Yesterday, while waiting for the kids’ Winnie the Pooh tape to rewind, I caught the final few seconds of a commercial from Overstock.com. “Rory!” I shouted at the television. This was followed by a puzzled look from my little daughter who replied, “Dad, what are you saying?”
The man on television, Rory Feek, was one of my now spouse’s neighbors in what seems like a lifetime ago. After researching him, I now know that he is the Rory of the Vanguard/Sugar Hill duet “Rory and Joey,” and he and his wife are spokespersons for Overstock.com. I remember Rory being a kind and quiet guy who was very handy. He drove an old classic car, wore overalls regularly, had served in the Marines, and was raising his young two daughters as a single Dad.
He was a songwriter then—chasing the musicians dream. Rory was always very nice to us, and he even invited the Mrs. and me to watch him perform for a small group of fans at a local bookstore (yes, even the best songwriters are the unheralded yet talented performers playing for 20 or so people at bookstores, bakeries, and coffee houses). In my mind, I have this great image of Rory with his daughters as he leaned against a picnic table on a bit of land that overlooked a duck pond, strumming his guitar and singing.

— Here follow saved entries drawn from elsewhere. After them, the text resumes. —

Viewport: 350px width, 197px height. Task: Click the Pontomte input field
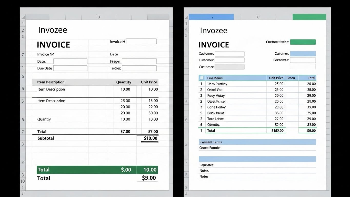[303, 60]
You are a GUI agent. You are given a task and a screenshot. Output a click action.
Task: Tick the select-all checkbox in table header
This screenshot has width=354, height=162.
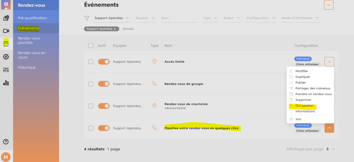[91, 45]
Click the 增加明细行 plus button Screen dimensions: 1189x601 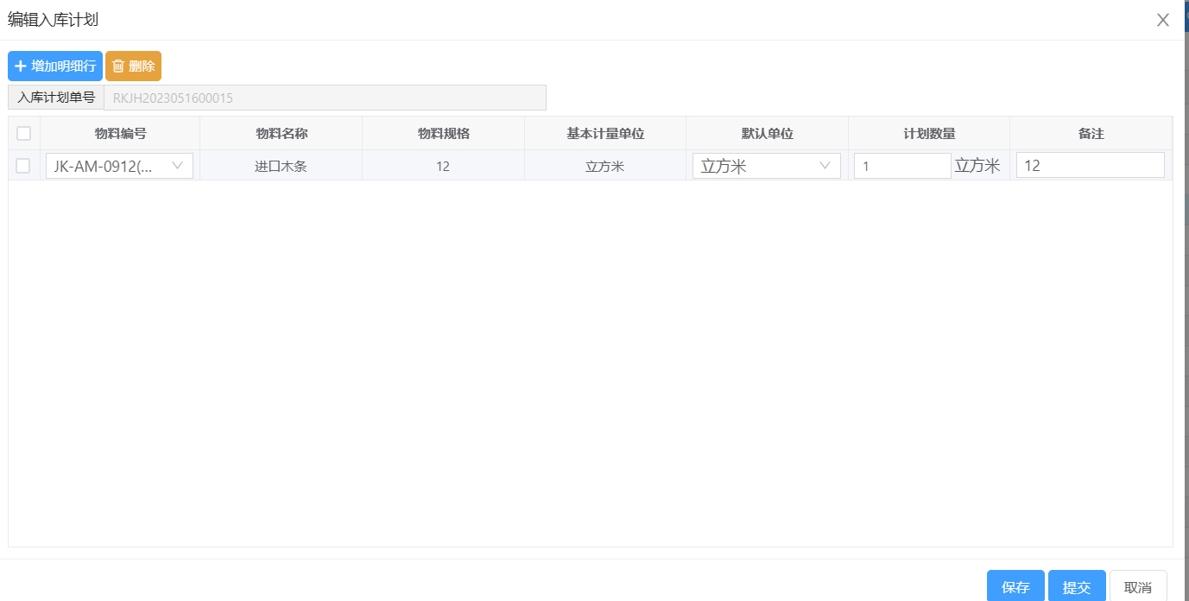pyautogui.click(x=55, y=66)
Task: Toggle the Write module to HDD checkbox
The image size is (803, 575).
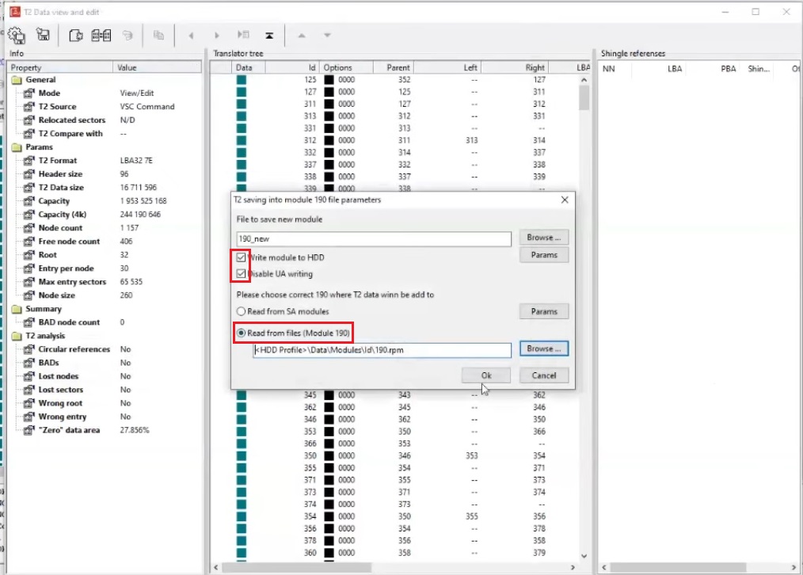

I was glad to see that all of his hard work had finally paid with a recording contract and international recognition. The life stories of Rory and his wife make you just want to root for their success. They now live in a 19th century farm house in rural TN. His wife is a part owner of a small town restaurant (seen in the picture below--a great restored General Store now called Marcy Jo's Mealhouse), and when not doing music stuff, her day starts at 4 am baking and serving the breakfast crowd.
Consistent with the discussion in one of my last posts regarding music industry execs only wanting performers shaped from the same cookie cutter, Rory said this in an interview:
“When I came to town in ‘95, I put all my singing dreams away,” he says. “I quickly realized it was a beauty contest, and it was a game I wasn’t willing to play, and one I wouldn’t win,” he notes.”I am elated that Rory was able to succeed while remaining true to his values.
Rory's story is further evidence in my belief that no one can predict quite what God has in store for each of us. You never know—-the smiling yet confident neighbor guy struggling to pay his bills and support two kids today could certainly be the singing star inspiring thousands with his music tomorrow.